收集的数据条目
:::::

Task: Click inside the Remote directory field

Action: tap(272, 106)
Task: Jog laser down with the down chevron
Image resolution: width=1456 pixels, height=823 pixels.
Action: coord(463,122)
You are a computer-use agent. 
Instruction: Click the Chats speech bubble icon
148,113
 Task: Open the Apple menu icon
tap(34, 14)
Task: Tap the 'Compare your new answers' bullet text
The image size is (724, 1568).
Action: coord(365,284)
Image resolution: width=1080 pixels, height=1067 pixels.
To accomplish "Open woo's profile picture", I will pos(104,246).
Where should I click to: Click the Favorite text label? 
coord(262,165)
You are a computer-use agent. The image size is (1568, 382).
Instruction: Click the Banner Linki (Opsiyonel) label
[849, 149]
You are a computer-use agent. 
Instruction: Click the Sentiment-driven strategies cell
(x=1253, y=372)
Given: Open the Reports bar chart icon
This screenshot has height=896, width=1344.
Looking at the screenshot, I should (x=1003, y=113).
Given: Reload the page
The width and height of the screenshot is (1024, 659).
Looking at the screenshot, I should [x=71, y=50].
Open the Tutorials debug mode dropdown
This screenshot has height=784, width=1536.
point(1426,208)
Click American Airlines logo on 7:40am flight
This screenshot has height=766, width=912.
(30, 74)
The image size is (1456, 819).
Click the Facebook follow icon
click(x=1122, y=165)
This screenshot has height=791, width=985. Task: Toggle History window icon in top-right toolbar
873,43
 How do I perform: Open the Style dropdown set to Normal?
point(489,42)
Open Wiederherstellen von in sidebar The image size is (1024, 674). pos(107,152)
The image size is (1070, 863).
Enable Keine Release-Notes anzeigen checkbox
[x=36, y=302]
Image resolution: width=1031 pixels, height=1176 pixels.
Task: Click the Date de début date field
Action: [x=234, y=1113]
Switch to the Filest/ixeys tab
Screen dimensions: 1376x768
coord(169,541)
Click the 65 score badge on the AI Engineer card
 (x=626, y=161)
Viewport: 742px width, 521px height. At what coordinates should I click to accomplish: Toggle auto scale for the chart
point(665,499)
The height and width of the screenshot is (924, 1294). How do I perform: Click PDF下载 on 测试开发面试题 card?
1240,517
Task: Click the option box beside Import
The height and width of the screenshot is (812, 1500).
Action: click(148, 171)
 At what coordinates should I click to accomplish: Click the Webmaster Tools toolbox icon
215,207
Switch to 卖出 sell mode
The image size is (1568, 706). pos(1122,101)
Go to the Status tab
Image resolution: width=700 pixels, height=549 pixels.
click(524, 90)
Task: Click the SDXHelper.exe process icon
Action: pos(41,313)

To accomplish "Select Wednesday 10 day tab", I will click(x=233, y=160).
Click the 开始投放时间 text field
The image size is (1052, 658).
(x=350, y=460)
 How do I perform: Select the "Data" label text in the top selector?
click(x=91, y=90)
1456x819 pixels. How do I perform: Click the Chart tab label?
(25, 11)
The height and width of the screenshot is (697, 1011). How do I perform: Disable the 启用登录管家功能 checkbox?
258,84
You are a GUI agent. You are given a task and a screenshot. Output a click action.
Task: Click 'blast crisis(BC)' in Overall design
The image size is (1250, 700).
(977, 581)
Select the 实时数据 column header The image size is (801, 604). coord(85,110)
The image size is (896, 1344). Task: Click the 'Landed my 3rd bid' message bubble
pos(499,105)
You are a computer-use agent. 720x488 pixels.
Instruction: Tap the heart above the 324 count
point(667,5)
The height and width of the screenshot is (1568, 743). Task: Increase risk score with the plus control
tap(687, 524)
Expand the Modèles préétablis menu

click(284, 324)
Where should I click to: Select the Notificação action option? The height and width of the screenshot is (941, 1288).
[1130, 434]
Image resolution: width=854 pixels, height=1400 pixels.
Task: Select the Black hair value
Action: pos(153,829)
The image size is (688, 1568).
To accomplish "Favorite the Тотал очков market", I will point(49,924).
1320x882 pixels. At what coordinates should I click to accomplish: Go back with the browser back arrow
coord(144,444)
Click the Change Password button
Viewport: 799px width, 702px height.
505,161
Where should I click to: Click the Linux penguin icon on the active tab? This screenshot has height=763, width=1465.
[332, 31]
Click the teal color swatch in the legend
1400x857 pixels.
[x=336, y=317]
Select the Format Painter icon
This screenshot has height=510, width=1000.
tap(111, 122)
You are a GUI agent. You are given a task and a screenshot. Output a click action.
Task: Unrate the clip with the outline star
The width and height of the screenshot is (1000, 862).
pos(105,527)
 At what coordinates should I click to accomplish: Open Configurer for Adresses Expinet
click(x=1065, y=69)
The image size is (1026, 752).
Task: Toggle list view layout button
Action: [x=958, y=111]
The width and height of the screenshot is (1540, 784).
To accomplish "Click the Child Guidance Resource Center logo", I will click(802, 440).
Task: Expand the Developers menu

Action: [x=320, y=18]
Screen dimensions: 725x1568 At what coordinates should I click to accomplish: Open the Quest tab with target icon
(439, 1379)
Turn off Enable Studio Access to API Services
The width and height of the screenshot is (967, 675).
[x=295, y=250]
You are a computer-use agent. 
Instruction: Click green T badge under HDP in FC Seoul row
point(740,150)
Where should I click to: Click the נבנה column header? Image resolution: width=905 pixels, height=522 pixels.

:::::

• _简短练习_: 把上面的全部材料逐行输出，每一行都保持原样，不作任何改动。

• _任务结果_:
Task: Click inside the Remote directory field

Action: tap(272, 106)
Task: Jog laser down with the down chevron
Image resolution: width=1456 pixels, height=823 pixels.
Action: coord(463,122)
You are a computer-use agent. 
Instruction: Click the Chats speech bubble icon
148,113
 Task: Open the Apple menu icon
tap(34, 14)
Task: Tap the 'Compare your new answers' bullet text
The image size is (724, 1568).
Action: coord(365,284)
Image resolution: width=1080 pixels, height=1067 pixels.
To accomplish "Open woo's profile picture", I will pos(104,246).
Where should I click to: Click the Favorite text label? 
coord(262,165)
You are a computer-use agent. The image size is (1568, 382).
Instruction: Click the Banner Linki (Opsiyonel) label
[849, 149]
You are a computer-use agent. 
Instruction: Click the Sentiment-driven strategies cell
(x=1253, y=372)
Given: Open the Reports bar chart icon
This screenshot has height=896, width=1344.
Looking at the screenshot, I should (x=1003, y=113).
Given: Reload the page
The width and height of the screenshot is (1024, 659).
Looking at the screenshot, I should [x=71, y=50].
Open the Tutorials debug mode dropdown
This screenshot has height=784, width=1536.
point(1426,208)
Click American Airlines logo on 7:40am flight
This screenshot has height=766, width=912.
(30, 74)
The image size is (1456, 819).
Click the Facebook follow icon
click(x=1122, y=165)
This screenshot has height=791, width=985. Task: Toggle History window icon in top-right toolbar
873,43
 How do I perform: Open the Style dropdown set to Normal?
point(489,42)
Open Wiederherstellen von in sidebar The image size is (1024, 674). pos(107,152)
The image size is (1070, 863).
Enable Keine Release-Notes anzeigen checkbox
[x=36, y=302]
Image resolution: width=1031 pixels, height=1176 pixels.
Task: Click the Date de début date field
Action: [x=234, y=1113]
Switch to the Filest/ixeys tab
Screen dimensions: 1376x768
coord(169,541)
Click the 65 score badge on the AI Engineer card
 (x=626, y=161)
Viewport: 742px width, 521px height. At what coordinates should I click to accomplish: Toggle auto scale for the chart
point(665,499)
The height and width of the screenshot is (924, 1294). How do I perform: Click PDF下载 on 测试开发面试题 card?
1240,517
Task: Click the option box beside Import
The height and width of the screenshot is (812, 1500).
Action: click(148, 171)
 At what coordinates should I click to accomplish: Click the Webmaster Tools toolbox icon
215,207
Switch to 卖出 sell mode
The image size is (1568, 706). pos(1122,101)
Go to the Status tab
Image resolution: width=700 pixels, height=549 pixels.
click(524, 90)
Task: Click the SDXHelper.exe process icon
Action: pos(41,313)

To accomplish "Select Wednesday 10 day tab", I will click(x=233, y=160).
Click the 开始投放时间 text field
The image size is (1052, 658).
(x=350, y=460)
 How do I perform: Select the "Data" label text in the top selector?
click(x=91, y=90)
1456x819 pixels. How do I perform: Click the Chart tab label?
(25, 11)
The height and width of the screenshot is (697, 1011). How do I perform: Disable the 启用登录管家功能 checkbox?
258,84
You are a GUI agent. You are given a task and a screenshot. Output a click action.
Task: Click 'blast crisis(BC)' in Overall design
The image size is (1250, 700).
(977, 581)
Select the 实时数据 column header The image size is (801, 604). coord(85,110)
The image size is (896, 1344). Task: Click the 'Landed my 3rd bid' message bubble
pos(499,105)
You are a computer-use agent. 720x488 pixels.
Instruction: Tap the heart above the 324 count
point(667,5)
The height and width of the screenshot is (1568, 743). Task: Increase risk score with the plus control
tap(687, 524)
Expand the Modèles préétablis menu

click(284, 324)
Where should I click to: Select the Notificação action option? The height and width of the screenshot is (941, 1288).
[1130, 434]
Image resolution: width=854 pixels, height=1400 pixels.
Task: Select the Black hair value
Action: pos(153,829)
The image size is (688, 1568).
To accomplish "Favorite the Тотал очков market", I will point(49,924).
1320x882 pixels. At what coordinates should I click to accomplish: Go back with the browser back arrow
coord(144,444)
Click the Change Password button
Viewport: 799px width, 702px height.
505,161
Where should I click to: Click the Linux penguin icon on the active tab? This screenshot has height=763, width=1465.
[332, 31]
Click the teal color swatch in the legend
1400x857 pixels.
[x=336, y=317]
Select the Format Painter icon
This screenshot has height=510, width=1000.
tap(111, 122)
You are a GUI agent. You are given a task and a screenshot. Output a click action.
Task: Unrate the clip with the outline star
The width and height of the screenshot is (1000, 862).
pos(105,527)
 At what coordinates should I click to accomplish: Open Configurer for Adresses Expinet
click(x=1065, y=69)
The image size is (1026, 752).
Task: Toggle list view layout button
Action: [x=958, y=111]
The width and height of the screenshot is (1540, 784).
To accomplish "Click the Child Guidance Resource Center logo", I will click(802, 440).
Task: Expand the Developers menu

Action: [x=320, y=18]
Screen dimensions: 725x1568 At what coordinates should I click to accomplish: Open the Quest tab with target icon
(439, 1379)
Turn off Enable Studio Access to API Services
The width and height of the screenshot is (967, 675).
[x=295, y=250]
You are a computer-use agent. 
Instruction: Click green T badge under HDP in FC Seoul row
point(740,150)
Where should I click to: Click the נבנה column header? Image resolution: width=905 pixels, height=522 pixels.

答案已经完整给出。